* ENTRIES SUPPLIED *
········
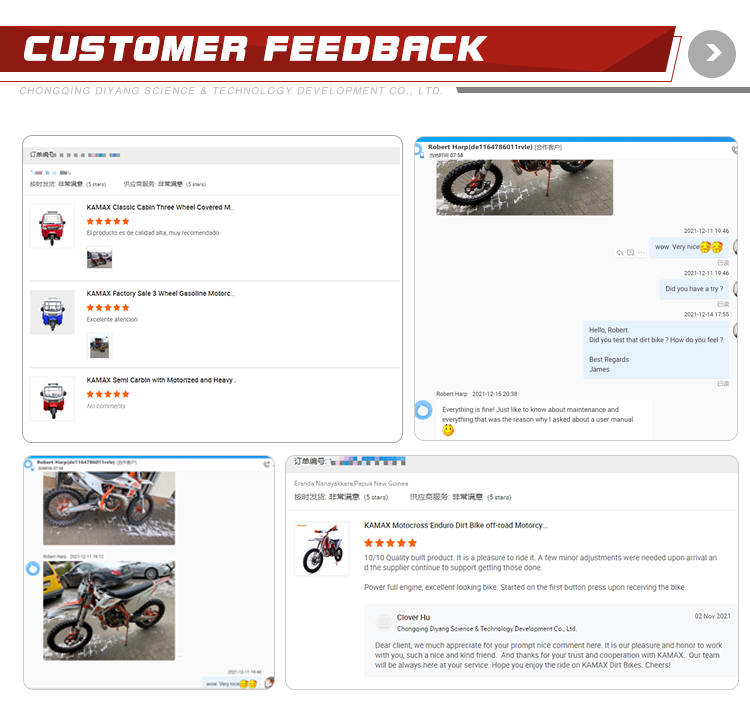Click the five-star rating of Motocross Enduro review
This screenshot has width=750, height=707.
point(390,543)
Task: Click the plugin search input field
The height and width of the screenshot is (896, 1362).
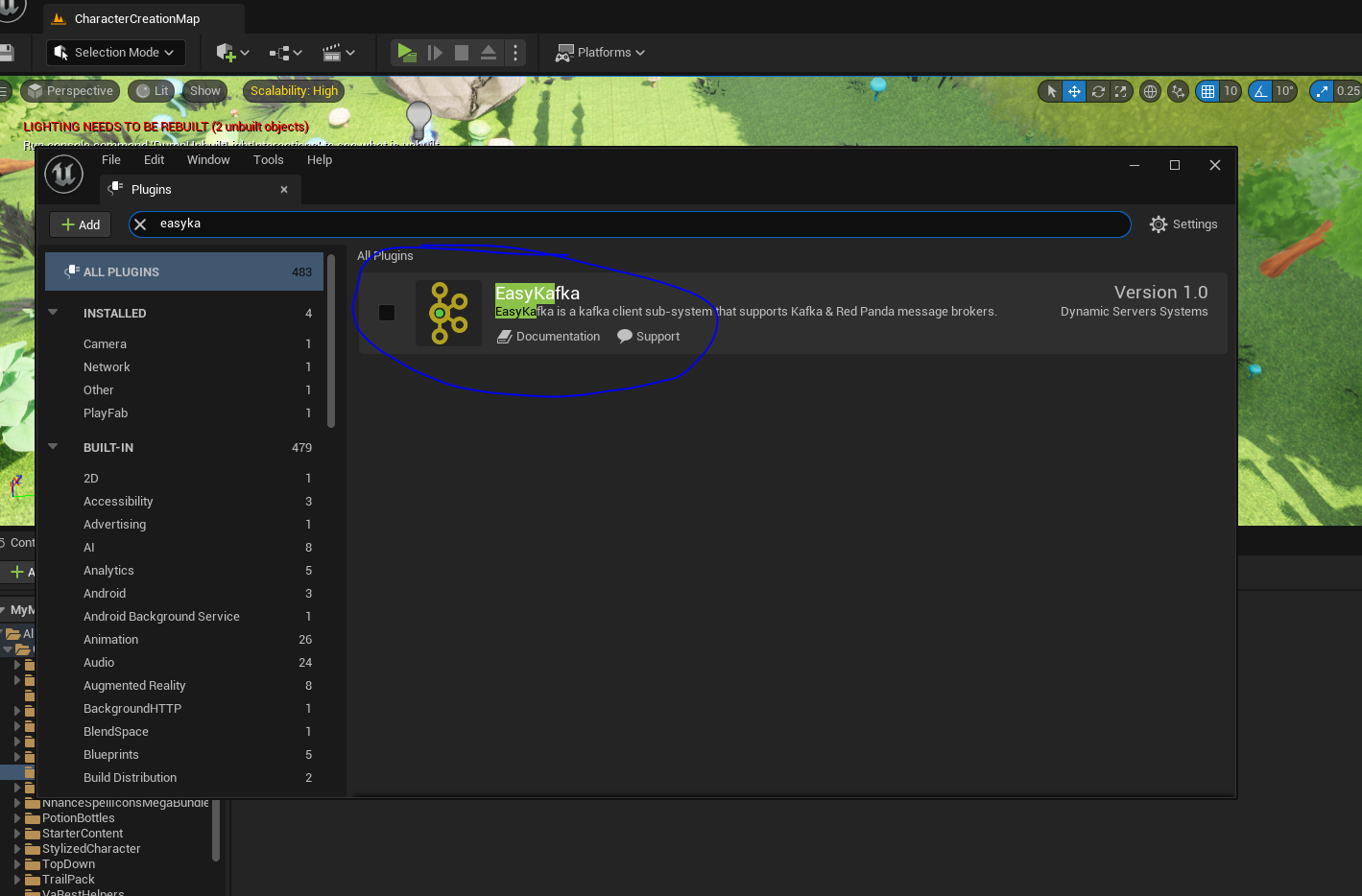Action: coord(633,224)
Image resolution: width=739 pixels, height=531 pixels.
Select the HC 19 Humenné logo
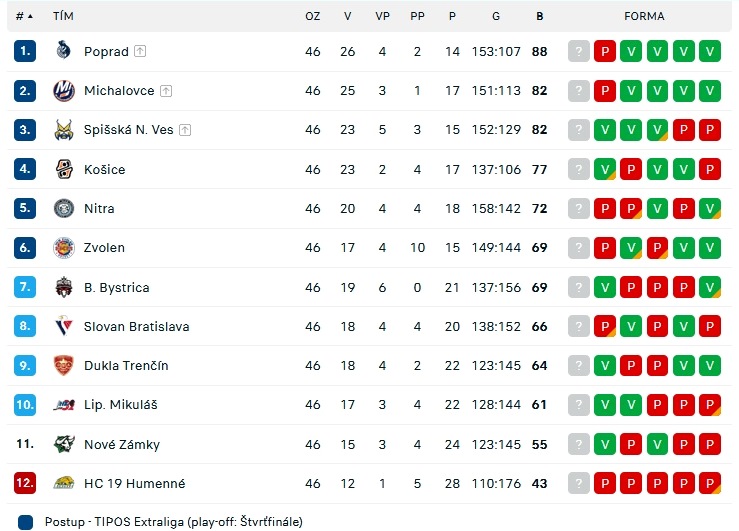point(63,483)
········
* EXERCISE INSTRUCTIONS *
Your copy should start at the line with "Task: Click the plugin search input field", stop at the last line of the listing above, match exactly, and contain no pictures.

* EXPECTED OUTPUT *
Task: Click the plugin search input field
The height and width of the screenshot is (896, 1362).
Action: coord(633,224)
Image resolution: width=739 pixels, height=531 pixels.
Select the HC 19 Humenné logo
point(63,483)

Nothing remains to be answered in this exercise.